3. Langandauernde Krankheit: In einem solchen Fall ist es zum Zeitpunkt der Kündigung zwar nicht ausgeschlossen, dass der Mitarbeiter wieder gesund wird. Allerdings weiß der Arbeitgeber aufgrund einer bereits länger andauernder Krankheit nicht, ob und wann mit der Genesung zu rechnen ist.
In einem solchen Fall ist der Arbeitnehmer mehr als sechs Wochen oder sogar schon einige Monate lang krank. Zum Zeitpunkt der geplanten Kündigung muss der Krankheitsgrund auch weiterhin für eine längere oder nicht absehbare Zeit andauern. Hier hat das Bundesarbeitsgericht folgende Regel aufgestellt: Ein ärztliches Gutachten muss belegen, dass der Arbeitnehmer innerhalb der nächsten 24 Monate voraussichtlich nicht gesund wird.
4. Krankheitsbedingte Minderleistung: In einem solchen Fall führt die Krankheit des Arbeitnehmers dazu, dass dieser zwar zur Arbeit erscheint, seine Leistung jedoch erheblich hinter der früheren zurückbleibt.

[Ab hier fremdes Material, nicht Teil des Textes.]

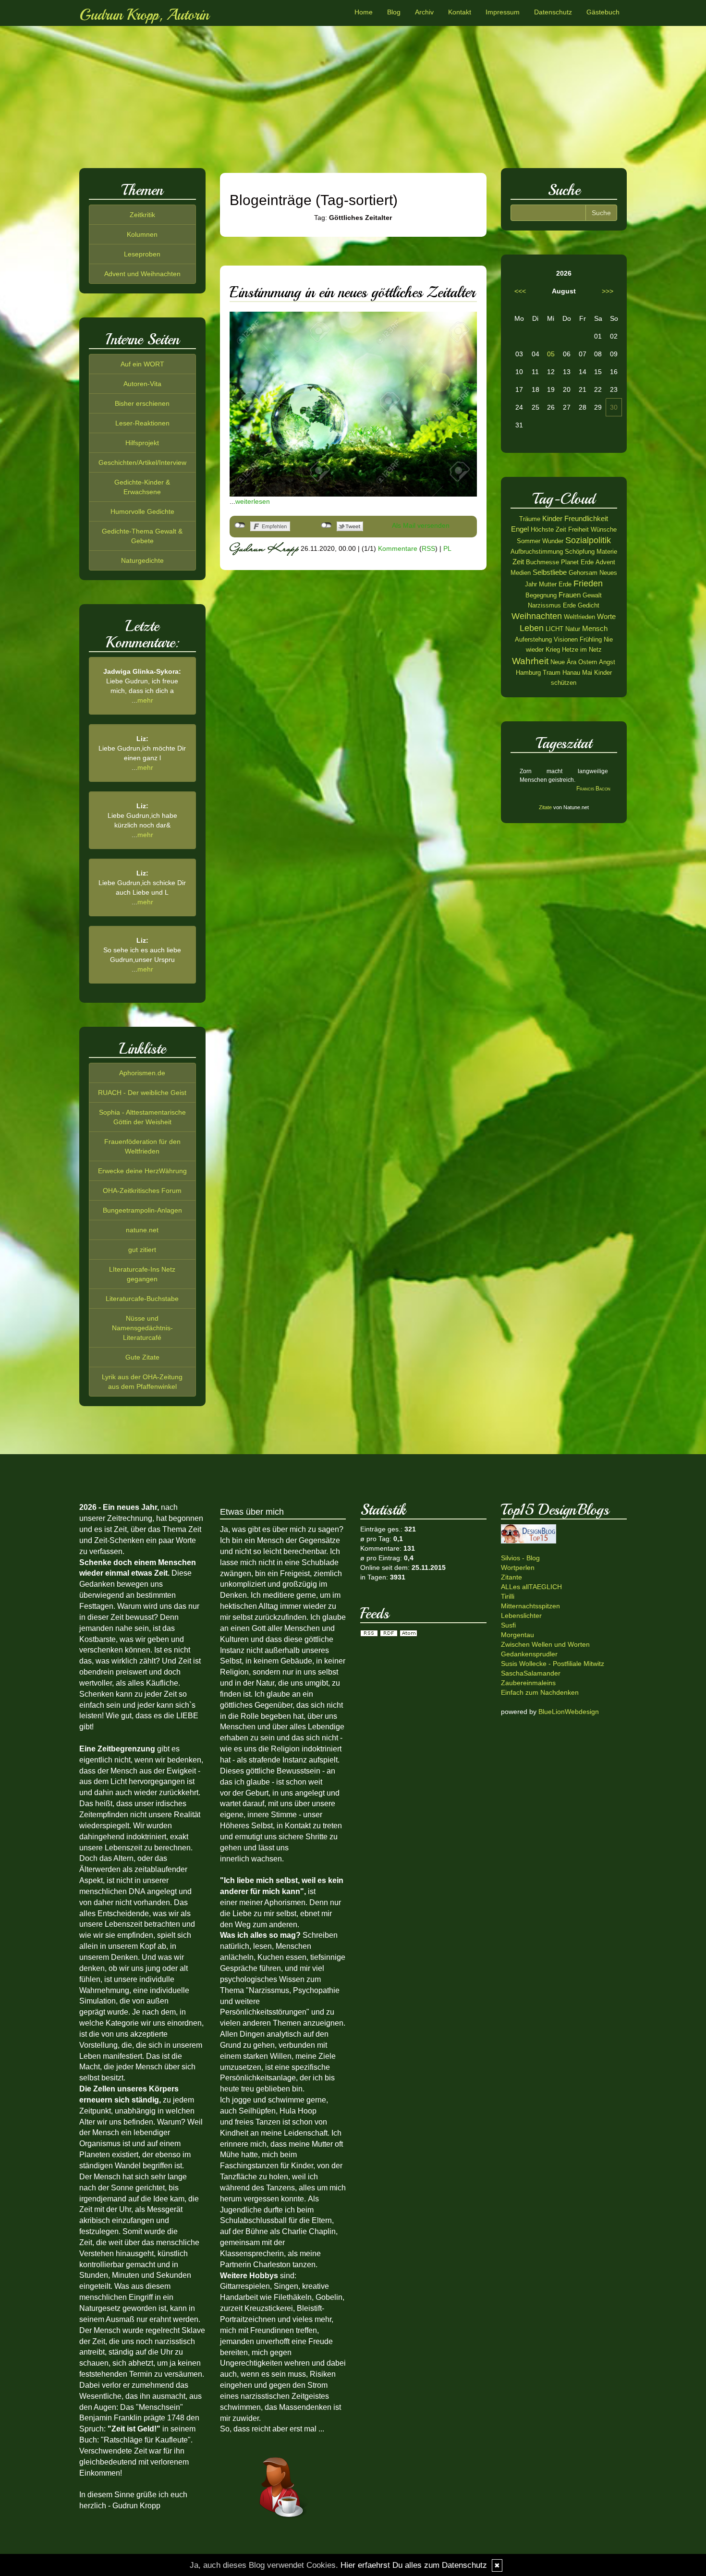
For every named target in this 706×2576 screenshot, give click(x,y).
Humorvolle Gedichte (142, 511)
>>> (607, 291)
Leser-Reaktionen (142, 423)
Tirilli (507, 1596)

Hier muss die Prognose auch für die Zukunft eine erhebliche Minderleistung vorsehen, dann ist auch die Interessensabwägung klar. Kann der Arbeitgeber einen Alternativarbeitsplatz anbieten, der dieser Minderleistung entspricht, ist eine Kündigung nicht möglich.

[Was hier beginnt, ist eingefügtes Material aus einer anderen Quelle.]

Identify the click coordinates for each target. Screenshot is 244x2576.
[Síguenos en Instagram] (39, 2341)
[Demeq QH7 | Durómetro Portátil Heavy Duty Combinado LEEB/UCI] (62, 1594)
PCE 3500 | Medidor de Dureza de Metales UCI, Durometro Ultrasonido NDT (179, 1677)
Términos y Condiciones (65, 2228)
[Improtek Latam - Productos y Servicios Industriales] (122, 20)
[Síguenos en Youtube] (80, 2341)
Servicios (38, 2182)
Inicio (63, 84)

Außerordentliche Kündigung wegen Krankheit
Ist ein Mitarbeiter nicht ordentlich kündbar, kann er trotzdem außerordentlich wegen Krankheit gekündigt werden. Dafür braucht es aber noch höhere Voraussetzungen, denn die Unkündbarkeit soll ihn ja besonders schützen. Hierfür hat das Bundesarbeitsgericht in einem Urteil (Az.: 2 AZR 6/18) Leitplanken eingezogen:
- Der Arbeitnehmer muss währen eines Zeitraums von 36 Monaten vor der Kündigung im Durchschnitt etwa dreimal so oft krankheitsbedingt arbeitsunfähig gewesen sein wie ein "normaler" Arbeitnehmer, der ordentlich kündbar ist.
- Ist der Mitarbeiter an fünf Wochentagen in Vollzeit tätig, muss er binnen 36 Monaten an 251 Tagen krankgeschrieben sein. Urlaubstage zählen dabei nicht.
- An diesen 251 Tagen muss das Unternehmen Entgeltfortzahlung geleistet haben. Tage ohne Entgeltfortzahlung, zum Beispiel weil Krankengeld gezahlt wurde, fließen hier nicht ein.
Sind diese drei Bedingungen erfüllt, darf der Arbeitgeber von einer negativen Prognose ausgehen. Auch von einer Beeinträchtigung der Arbeitgeberinteressen ist dann auszugehen. Die Interessensabwägung einer Kündigung muss aber nach wie vor zwingend zugunsten des Arbeitgebers ausfallen.
Wichtig: Die außerordentliche Kündigung wegen Krankheit erfolgt nicht nach § 1 Kündigungsschutzgesetz, sondern nach § 626 Abs. 1 BGB.
Kündigung wegen Krankheit in der Probezeit
Auch in der Probezeit ist eine krankheitsbedingte Kündigung möglich. In dem Fall gilt die in der Probezeit übliche verkürzte Kündigungsfrist. Diese beträgt meist zwei Wochen. Sind die Gründe für die Kündigung erfüllt, kann der Arbeitgeber während in der Probezeit auch eine fristlose Kündigung aussprechen und das Kündigungsschreiben per Post zustellen.
Krankheitsbedingt gekündigt - was tun?
Arbeitnehmer, die krankheitsbedingt gekündigt wurden, müssen Sie sich binnen drei Wochen nach Zugang der Kündigung entscheiden, ob Sie dagegen vorgehen wollen. Innerhalb dieser Frist können sie eine Kündigungsschutzklage erheben. Wer diese Frist versäumt, akzeptiert die Kündigung.
Mit einer Kündigungsschutzklage können Arbeitnehmer entweder auf Weiterbeschäftigung klagen oder versuchen, eine Abfindung zu erstreiten. In beiden Fällen, ist die 3-Wochen-Frist jedoch entscheidend.